Firstly, let's look at tests involving the new compute shaders. Being one of the key innovations of the new DirectX API, these shaders are used in a number of tasks, including postprocessing, simulations, etc. The first test is a DirectX SDK example with HDR rendering, tone mapping and postprocessing utilizing pixel or compute shaders.
We have to admit that Radeon HD 5870 outperforms GeForce GTX 480 in this test. The novelty loses when both pixel and compute shaders are used. The lag is considerable, up to 1.5 times, at that. As for Radeon HD 5970, it only has one GPU loaded, so it's outperformed by Radeon HD 5870.
The second test is also taken from Microsoft's DirectX SDK. It demonstrates N-body gravity computing, a simulation of a dynamic particle system affected by gravity.
The NVIDIA's novelty loses to Radeon HD 5870 yet again. About 25% this time, which is also a lot. Radeon HD 5970 still cannot uncover its potential, having only one GPU working.
The next text is NVIDIA's Realistic Character Hair. It uses a combination of geometry and compute shaders and tesselation, so it's closer to real tasks than the pure synthetics of the first two tests.

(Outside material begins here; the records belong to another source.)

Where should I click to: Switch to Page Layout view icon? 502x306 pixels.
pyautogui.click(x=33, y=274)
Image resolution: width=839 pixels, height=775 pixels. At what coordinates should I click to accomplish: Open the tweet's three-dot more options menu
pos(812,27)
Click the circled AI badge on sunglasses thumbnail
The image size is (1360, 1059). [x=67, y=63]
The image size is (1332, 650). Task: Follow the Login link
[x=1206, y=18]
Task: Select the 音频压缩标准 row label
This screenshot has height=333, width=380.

Well, in this test NVIDIA's new GPU shows a great result, considerably outperforming both Radeon HD 5870 and Radeon HD 5970 (still has only one GPU working). Note the performance difference of 1.5-1.8 times between the single-GPU cards, as well as their behavior when hardware tesselation is enabled.
With hardware tesselation, GeForce GTX 480 is sped up by 15%, while AMD's RV870-based solution is slowed down by almost 5%. In other words, tesselation is beneficial for NVIDIA's product in this case. This can probably be explained by different geometry pipelines, the performance of which we're going to examine next.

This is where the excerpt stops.